Developing a clearer molecular picture

Vanderbilt University Medical Centre investigators have developed a new way to take pictures of molecules in a slice of tissue.

The technique, called ‘Imaging Mass Spectrometry,’ is said to offer scientists a new tool for visualising where proteins are located in cells and tissues. This kind of information is important to understanding how proteins work and how they change in disease states.

‘One of our goals is to look at tumour tissues and attempt to find changes in expressed proteins that are the result of, or contribute to, tumour development,’ said Richard Caprioli, Ph.D., director of the Mass Spectrometry Research Centre. ‘We know from this and other work, for example, that the pattern of proteins expressed in the outer edge of a growing tumour is different from that of the interior, and that both of these are different from the normal tissue right next to the tumour.’

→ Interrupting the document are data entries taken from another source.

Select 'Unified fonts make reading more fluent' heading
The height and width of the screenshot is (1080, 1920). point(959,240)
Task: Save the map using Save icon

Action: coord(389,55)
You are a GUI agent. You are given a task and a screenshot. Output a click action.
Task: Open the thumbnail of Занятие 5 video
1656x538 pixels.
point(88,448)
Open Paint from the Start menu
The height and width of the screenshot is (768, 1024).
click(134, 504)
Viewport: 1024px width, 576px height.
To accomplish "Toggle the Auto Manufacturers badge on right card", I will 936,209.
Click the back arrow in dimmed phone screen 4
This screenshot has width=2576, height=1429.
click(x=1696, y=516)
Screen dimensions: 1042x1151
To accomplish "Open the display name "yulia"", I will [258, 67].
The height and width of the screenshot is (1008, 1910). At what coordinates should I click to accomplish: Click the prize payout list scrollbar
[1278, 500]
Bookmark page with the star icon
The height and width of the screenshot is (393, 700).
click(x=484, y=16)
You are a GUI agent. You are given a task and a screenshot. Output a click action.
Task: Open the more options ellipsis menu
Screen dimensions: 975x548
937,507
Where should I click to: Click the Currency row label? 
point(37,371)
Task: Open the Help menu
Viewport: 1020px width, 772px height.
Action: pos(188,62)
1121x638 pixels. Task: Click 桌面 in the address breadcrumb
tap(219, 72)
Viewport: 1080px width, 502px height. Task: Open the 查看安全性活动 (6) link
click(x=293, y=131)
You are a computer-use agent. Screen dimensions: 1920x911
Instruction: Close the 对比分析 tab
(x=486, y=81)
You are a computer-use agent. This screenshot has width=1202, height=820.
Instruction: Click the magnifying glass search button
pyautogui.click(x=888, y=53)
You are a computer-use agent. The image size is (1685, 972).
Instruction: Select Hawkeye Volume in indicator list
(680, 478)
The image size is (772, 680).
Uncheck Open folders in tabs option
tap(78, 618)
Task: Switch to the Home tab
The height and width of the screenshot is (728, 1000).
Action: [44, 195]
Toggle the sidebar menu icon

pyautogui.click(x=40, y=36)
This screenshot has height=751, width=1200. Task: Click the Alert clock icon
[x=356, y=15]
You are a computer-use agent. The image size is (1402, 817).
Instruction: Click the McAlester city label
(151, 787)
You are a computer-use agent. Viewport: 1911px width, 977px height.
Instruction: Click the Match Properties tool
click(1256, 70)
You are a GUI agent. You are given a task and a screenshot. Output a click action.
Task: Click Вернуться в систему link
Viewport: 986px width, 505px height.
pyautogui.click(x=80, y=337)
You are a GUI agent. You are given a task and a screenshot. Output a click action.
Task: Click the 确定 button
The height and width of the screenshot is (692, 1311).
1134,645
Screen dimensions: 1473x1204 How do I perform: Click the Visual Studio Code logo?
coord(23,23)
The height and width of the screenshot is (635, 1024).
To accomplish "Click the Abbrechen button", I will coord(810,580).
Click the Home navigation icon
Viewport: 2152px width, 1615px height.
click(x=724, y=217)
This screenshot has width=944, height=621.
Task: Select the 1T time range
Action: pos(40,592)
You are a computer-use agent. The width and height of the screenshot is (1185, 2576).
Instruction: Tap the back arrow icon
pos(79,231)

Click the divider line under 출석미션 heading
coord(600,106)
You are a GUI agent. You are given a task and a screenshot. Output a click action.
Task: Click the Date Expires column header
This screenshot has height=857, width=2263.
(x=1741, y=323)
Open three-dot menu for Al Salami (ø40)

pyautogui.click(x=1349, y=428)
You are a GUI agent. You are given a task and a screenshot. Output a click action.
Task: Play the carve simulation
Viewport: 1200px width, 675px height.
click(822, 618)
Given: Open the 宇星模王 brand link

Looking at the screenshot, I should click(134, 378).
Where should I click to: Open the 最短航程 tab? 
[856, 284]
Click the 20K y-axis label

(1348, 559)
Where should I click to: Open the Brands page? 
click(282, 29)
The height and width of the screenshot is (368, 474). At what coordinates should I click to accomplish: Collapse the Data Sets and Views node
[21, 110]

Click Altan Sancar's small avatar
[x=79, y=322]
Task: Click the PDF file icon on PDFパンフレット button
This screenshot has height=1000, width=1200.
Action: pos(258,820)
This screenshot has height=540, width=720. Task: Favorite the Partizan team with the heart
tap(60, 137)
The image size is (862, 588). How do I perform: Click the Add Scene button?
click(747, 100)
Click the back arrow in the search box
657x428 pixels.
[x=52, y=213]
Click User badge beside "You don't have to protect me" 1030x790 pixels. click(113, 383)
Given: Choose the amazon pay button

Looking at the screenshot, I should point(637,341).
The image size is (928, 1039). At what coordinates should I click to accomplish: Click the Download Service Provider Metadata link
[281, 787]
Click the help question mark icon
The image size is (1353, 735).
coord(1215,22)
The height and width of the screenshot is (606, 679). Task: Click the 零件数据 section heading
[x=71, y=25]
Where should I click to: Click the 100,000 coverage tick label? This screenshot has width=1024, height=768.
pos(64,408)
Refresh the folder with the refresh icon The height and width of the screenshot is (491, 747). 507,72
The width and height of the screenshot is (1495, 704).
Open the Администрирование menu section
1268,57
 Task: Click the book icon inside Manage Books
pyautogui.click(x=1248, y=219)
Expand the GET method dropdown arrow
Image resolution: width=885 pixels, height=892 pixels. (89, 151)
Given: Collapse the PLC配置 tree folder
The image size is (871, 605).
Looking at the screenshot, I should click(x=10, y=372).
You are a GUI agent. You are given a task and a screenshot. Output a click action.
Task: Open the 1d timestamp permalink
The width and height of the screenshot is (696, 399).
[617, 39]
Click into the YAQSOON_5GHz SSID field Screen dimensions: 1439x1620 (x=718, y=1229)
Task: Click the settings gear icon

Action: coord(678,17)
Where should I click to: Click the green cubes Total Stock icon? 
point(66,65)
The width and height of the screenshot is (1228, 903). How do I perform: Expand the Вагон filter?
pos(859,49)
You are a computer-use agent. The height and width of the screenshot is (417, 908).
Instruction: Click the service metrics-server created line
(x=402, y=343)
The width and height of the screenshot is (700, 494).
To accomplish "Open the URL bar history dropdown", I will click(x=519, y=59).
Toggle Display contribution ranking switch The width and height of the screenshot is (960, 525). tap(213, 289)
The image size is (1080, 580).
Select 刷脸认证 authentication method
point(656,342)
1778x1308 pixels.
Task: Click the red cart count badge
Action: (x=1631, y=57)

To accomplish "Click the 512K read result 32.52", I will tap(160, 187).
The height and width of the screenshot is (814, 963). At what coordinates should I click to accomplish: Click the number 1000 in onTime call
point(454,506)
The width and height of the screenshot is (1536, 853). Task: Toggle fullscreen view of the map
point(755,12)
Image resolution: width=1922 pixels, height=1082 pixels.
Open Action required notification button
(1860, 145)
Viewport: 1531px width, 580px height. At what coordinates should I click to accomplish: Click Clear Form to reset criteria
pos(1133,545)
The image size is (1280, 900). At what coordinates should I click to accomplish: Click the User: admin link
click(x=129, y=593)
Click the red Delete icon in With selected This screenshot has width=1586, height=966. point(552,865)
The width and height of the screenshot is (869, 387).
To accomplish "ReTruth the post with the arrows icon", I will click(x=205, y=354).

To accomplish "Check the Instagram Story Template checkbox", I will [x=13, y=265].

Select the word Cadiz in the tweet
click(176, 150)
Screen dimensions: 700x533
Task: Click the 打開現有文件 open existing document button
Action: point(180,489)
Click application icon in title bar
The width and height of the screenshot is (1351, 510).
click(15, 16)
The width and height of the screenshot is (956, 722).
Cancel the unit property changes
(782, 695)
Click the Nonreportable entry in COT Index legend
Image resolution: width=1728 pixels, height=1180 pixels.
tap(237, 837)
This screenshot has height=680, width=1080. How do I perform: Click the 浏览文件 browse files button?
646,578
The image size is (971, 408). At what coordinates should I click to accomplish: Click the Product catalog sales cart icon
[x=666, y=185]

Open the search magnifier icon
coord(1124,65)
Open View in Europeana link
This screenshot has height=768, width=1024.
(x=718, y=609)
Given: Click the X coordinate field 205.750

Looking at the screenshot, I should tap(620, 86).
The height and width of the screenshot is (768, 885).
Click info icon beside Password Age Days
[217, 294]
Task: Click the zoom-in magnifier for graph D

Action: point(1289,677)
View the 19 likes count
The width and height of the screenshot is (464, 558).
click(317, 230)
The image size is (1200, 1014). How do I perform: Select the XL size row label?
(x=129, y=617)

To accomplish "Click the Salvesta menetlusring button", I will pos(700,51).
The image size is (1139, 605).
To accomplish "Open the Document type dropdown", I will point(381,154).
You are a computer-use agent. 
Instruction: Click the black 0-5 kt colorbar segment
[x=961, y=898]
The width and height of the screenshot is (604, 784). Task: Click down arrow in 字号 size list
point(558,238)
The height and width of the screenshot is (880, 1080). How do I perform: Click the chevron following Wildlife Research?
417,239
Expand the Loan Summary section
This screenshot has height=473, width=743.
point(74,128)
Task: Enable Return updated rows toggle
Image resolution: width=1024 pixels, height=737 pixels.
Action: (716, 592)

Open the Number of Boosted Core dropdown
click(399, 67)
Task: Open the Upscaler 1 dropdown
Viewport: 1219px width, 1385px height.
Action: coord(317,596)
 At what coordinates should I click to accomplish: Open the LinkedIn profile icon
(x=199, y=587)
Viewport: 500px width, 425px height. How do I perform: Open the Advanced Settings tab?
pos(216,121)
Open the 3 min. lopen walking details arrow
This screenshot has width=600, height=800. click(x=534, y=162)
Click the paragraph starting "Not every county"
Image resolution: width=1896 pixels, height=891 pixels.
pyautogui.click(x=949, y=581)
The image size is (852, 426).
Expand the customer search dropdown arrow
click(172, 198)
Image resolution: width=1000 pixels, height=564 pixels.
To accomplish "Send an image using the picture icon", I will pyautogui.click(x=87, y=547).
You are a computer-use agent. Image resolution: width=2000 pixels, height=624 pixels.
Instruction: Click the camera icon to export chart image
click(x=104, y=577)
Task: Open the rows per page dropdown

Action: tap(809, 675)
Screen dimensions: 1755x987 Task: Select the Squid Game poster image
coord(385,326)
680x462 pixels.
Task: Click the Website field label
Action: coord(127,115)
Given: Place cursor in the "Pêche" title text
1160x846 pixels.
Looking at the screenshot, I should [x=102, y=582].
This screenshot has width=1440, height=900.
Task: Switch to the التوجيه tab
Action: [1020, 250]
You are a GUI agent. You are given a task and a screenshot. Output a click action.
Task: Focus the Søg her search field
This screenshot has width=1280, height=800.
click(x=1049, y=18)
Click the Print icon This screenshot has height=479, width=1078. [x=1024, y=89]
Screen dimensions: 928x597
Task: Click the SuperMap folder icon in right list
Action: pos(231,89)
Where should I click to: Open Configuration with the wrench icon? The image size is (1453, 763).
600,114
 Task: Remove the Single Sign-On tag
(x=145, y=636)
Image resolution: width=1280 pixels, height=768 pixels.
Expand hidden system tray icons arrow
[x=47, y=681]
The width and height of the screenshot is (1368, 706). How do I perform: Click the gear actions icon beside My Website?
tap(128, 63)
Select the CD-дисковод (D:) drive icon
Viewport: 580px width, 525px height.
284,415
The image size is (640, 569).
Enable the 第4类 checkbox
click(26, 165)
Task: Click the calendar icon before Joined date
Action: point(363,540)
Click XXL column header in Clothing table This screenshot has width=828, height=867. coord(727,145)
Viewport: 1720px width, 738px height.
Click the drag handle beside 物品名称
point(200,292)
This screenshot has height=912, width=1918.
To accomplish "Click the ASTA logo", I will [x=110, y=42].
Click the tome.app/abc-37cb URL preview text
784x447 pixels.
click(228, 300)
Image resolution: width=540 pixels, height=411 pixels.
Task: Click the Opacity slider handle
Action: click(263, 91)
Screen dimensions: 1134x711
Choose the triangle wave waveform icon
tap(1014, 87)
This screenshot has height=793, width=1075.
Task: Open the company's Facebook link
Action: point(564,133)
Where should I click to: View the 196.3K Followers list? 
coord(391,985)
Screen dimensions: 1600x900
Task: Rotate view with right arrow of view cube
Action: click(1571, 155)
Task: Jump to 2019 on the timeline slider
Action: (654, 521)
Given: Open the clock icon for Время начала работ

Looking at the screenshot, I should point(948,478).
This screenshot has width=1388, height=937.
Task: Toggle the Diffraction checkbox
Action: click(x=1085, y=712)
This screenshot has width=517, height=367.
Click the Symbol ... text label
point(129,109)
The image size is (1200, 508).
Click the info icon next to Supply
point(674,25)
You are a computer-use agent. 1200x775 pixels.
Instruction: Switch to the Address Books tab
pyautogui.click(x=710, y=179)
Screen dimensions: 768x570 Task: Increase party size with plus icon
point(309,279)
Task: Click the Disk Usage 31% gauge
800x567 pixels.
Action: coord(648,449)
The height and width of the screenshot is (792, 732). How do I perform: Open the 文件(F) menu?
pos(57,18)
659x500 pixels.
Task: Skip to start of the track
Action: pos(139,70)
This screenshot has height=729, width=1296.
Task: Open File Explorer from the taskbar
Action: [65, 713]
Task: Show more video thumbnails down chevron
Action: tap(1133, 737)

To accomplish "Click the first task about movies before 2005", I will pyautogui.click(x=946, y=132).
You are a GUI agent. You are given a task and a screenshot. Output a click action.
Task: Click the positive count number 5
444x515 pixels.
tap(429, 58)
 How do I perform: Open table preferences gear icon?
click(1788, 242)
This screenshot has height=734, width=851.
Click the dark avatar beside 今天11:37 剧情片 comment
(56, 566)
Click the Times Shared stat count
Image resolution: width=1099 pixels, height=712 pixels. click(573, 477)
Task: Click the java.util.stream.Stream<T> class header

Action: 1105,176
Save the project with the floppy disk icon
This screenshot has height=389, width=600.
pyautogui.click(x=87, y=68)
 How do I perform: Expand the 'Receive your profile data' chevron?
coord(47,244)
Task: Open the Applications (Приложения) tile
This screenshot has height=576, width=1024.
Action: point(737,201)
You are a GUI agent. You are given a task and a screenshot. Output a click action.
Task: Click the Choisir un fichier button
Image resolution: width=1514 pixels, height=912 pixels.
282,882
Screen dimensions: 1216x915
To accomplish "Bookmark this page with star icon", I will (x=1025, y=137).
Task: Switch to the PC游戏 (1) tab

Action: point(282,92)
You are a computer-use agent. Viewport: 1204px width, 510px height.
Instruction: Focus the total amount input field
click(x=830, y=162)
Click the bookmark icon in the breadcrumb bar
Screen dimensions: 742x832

Caprioli hopes that someday the technology can be used to assess tumour margins during surgery and to detect molecular changes in a biopsy sample before a tumour has started any significant development.

The new Imaging Mass Spectrometry technology uses a standard MALDI (Matrix-Assisted Laser Desorption Ionisation) mass spectrometer, an instrument that analyses molecules based on their mass-to-charge.

To take the new molecular photographs, a chunk of tissue is first frozen so that it can be cut into super-thin slices. A tissue slice to be analysed is then coated with a matrix material and introduced into the mass spectrometer, where a laser beam blasts successive spots on the tissue to release molecules for analysis. Each spot becomes a ‘pixel’ in the final image, with each ‘pixel’ containing a record of the molecules located in that tiny spot.

Computer processing can then be used to display the locations of selected proteins, based on their size. Caprioli’s team successfully used the new imaging technology to take molecular pictures of two types of tissues-normal mouse brain and human brain tumour grown in a mouse. In the brain tumour slices, the researchers identified proteins uniquely located in the tumour’s interior and at its invasive outer edge.

‘The presumption is that molecules which are distinct for this invasive tumour region are related to the proliferation process and might serve as good diagnostic markers or molecular drug targets,’ Caprioli said.

Compared to other imaging techniques, Imaging Mass Spectrometry offers the advantage that it does not require a directed search for a specific protein. Using other techniques, investigators generally must add chemicals or antibodies that will ‘mark’ a certain protein in order to determine its location. These strategies require that researchers know what molecule to look for, in order to select or produce the right antibodies, said Caprioli.

Imaging Mass Spectrometry, however, is said to perform an unbiased scan of the tissue, cataloguing all of the proteins it finds.

‘You’re closest to finding out what’s going on in vivo if you don’t have to manipulate the tissue a great deal,’ said Caprioli. ‘With Imaging Mass Spectrometry, there’s really minimal preparation of the tissue. It’s an important tool in the discovery process when you don’t necessarily know what the target molecule is.’